AR-RAG:用於圖像生成的自回歸檢索增強
AR-RAG: Autoregressive Retrieval Augmentation for Image Generation
June 8, 2025
作者: Jingyuan Qi, Zhiyang Xu, Qifan Wang, Lifu Huang
cs.AI
摘要
我們提出了自迴歸檢索增強(Autoregressive Retrieval Augmentation, AR-RAG),這是一種新穎的範式,通過在圖像生成過程中自迴歸地融入基於補丁層面的k近鄰檢索來增強圖像生成效果。與先前方法在生成前進行單次靜態檢索並將整個生成過程固定於參考圖像不同,AR-RAG在每個生成步驟中執行上下文感知的檢索,利用先前生成的補丁作為查詢來檢索並整合最相關的補丁級視覺參考,使模型能夠響應不斷變化的生成需求,同時避免現有方法中普遍存在的問題(如過度複製、風格偏見等)。為實現AR-RAG,我們提出了兩個並行框架:(1)解碼中的分佈增強(Distribution-Augmentation in Decoding, DAiD),這是一種無需訓練的即插即用解碼策略,直接將模型預測補丁的分佈與檢索補丁的分佈進行融合;(2)解碼中的特徵增強(Feature-Augmentation in Decoding, FAiD),這是一種參數高效的微調方法,通過多尺度卷積操作逐步平滑檢索補丁的特徵,並利用這些特徵來增強圖像生成過程。我們在廣泛採用的基準測試(包括Midjourney-30K、GenEval和DPG-Bench)上驗證了AR-RAG的有效性,展示了其相較於最先進圖像生成模型的顯著性能提升。
English
We introduce Autoregressive Retrieval Augmentation (AR-RAG), a novel paradigm
that enhances image generation by autoregressively incorporating knearest
neighbor retrievals at the patch level. Unlike prior methods that perform a
single, static retrieval before generation and condition the entire generation
on fixed reference images, AR-RAG performs context-aware retrievals at each
generation step, using prior-generated patches as queries to retrieve and
incorporate the most relevant patch-level visual references, enabling the model
to respond to evolving generation needs while avoiding limitations (e.g.,
over-copying, stylistic bias, etc.) prevalent in existing methods.
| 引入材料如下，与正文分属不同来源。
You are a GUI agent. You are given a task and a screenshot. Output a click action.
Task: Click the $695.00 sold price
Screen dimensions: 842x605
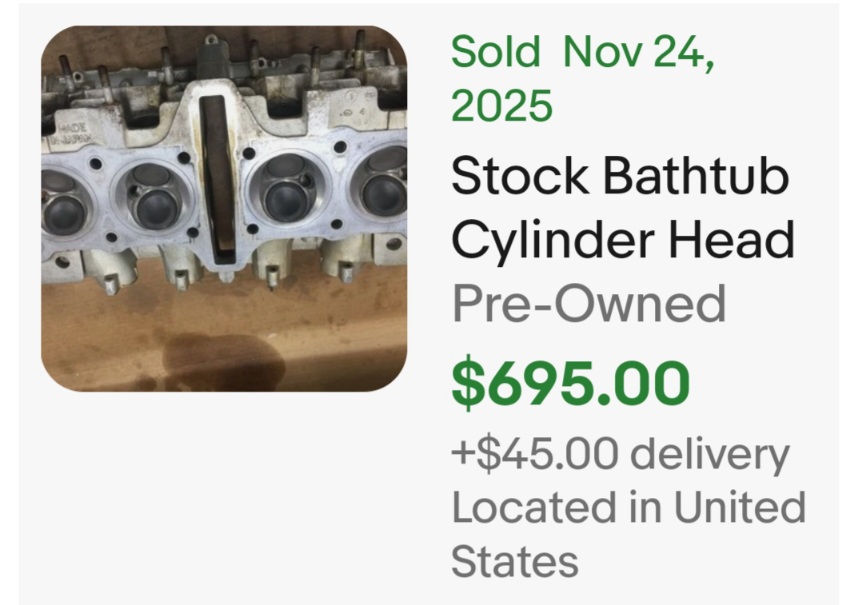[x=570, y=383]
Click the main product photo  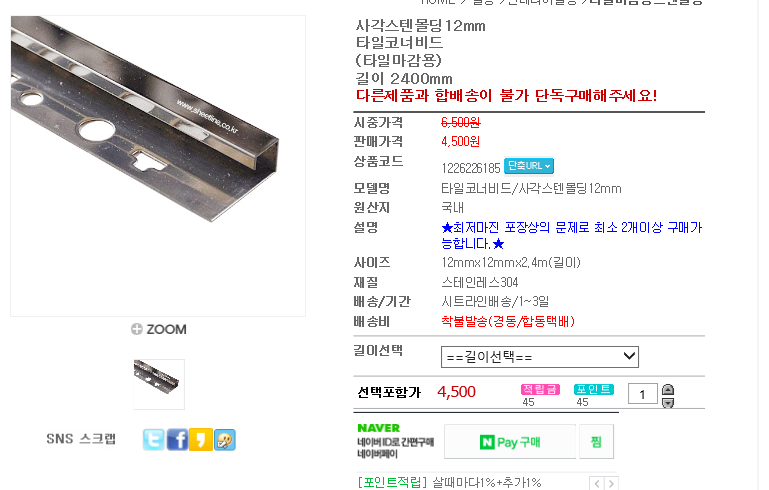click(x=158, y=166)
To realize
AR-RAG, we propose two parallel frameworks: (1) Distribution-Augmentation in
Decoding (DAiD), a training-free plug-and-use decoding strategy that directly
merges the distribution of model-predicted patches with the distribution of
retrieved patches, and (2) Feature-Augmentation in Decoding (FAiD), a
parameter-efficient fine-tuning method that progressively smooths the features
of retrieved patches via multi-scale convolution operations and leverages them
to augment the image generation process. We validate the effectiveness of
AR-RAG on widely adopted benchmarks, including Midjourney-30K, GenEval and
DPG-Bench, demonstrating significant performance gains over state-of-the-art
image generation models.